Of this
spirit philosophy takes no account. Yet I am not more surethat my soul lives, than I am that perverseness is one of the
primitive impulses of the human heart—one of the
indivisible primary faculties, or sentiments, which give
direction to the character of Man. Who has not, a hundred
times, found himself committing a vile or a stupid action, for
no other reason than because he knows he should not? Have
we not a perpetual inclination, in the teeth of our best
judgment, to violate that which is Law, merely because we
understand it to be such? This spirit of perverseness, I say,
came to my final overthrow. It was this unfathomable
longing of the soul to vex itself—to offer violence to its own
nature—to do wrong for the wrong’s sake only—that urged
me to continue and finally to consummate the injury I had
inflicted upon the unoffending brute. One morning, in cold
blood, I slipped a noose about its neck and hung it to the
limb of a tree;—hung it with the tears streaming from my
eyes, and with the bitterest remorse at my heart;—hung it
because I knew that it had loved me, and because I felt it had
given me no reason of offence;—hung it because I knew that
in so doing I was committing a sin—a deadly sin that would
so jeopardize my immortal soul as to place it—if such a
thing were possible—even beyond the reach of the infinite
mercy of the Most Merciful and Most Terrible God.

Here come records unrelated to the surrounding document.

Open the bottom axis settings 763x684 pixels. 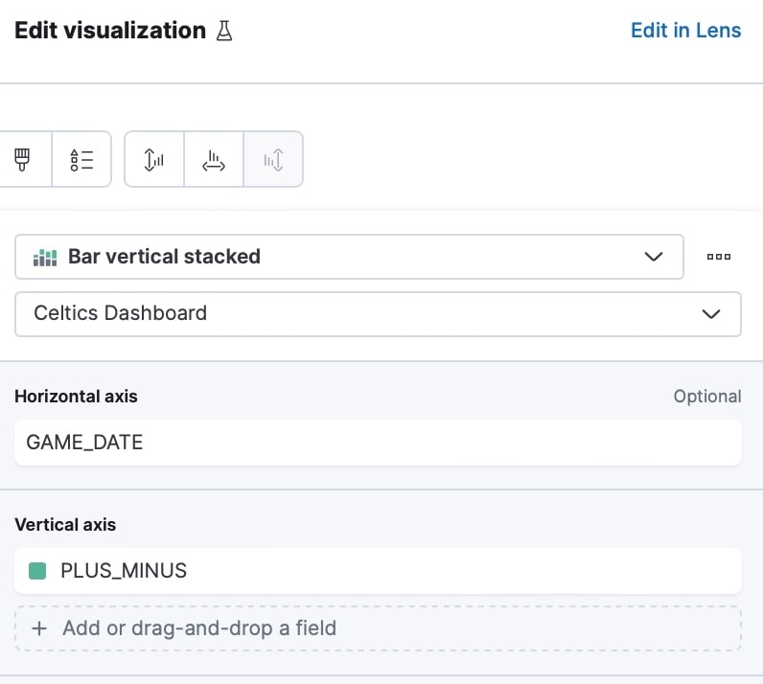[x=214, y=159]
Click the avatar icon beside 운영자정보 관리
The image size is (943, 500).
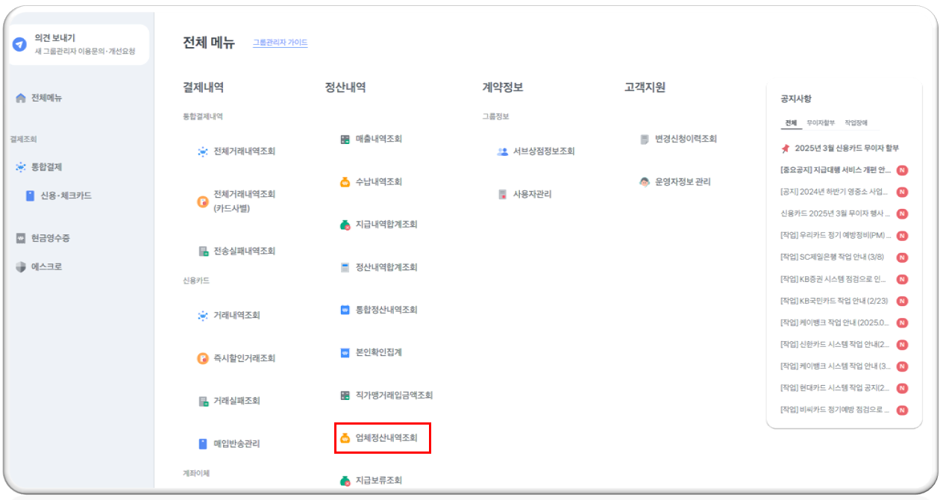(645, 182)
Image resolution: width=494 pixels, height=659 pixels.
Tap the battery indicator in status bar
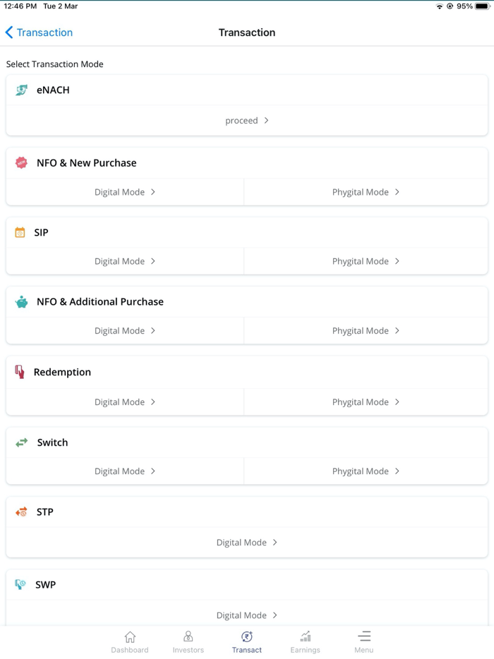tap(482, 6)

On the night of the day on which this most cruel deed
was done, I was aroused from sleep by the cry of fire. The
curtains of my bed were in flames. The whole house was
blazing. It was with great difficulty that my wife, a servant,
and myself, made our escape from the conflagration. The
destruction was complete. My entire worldly wealth was
swallowed up, and I resigned myself thenceforward to
despair.
I am above the weakness of seeking to establish a
sequence of cause and effect, between the disaster and the atrocity.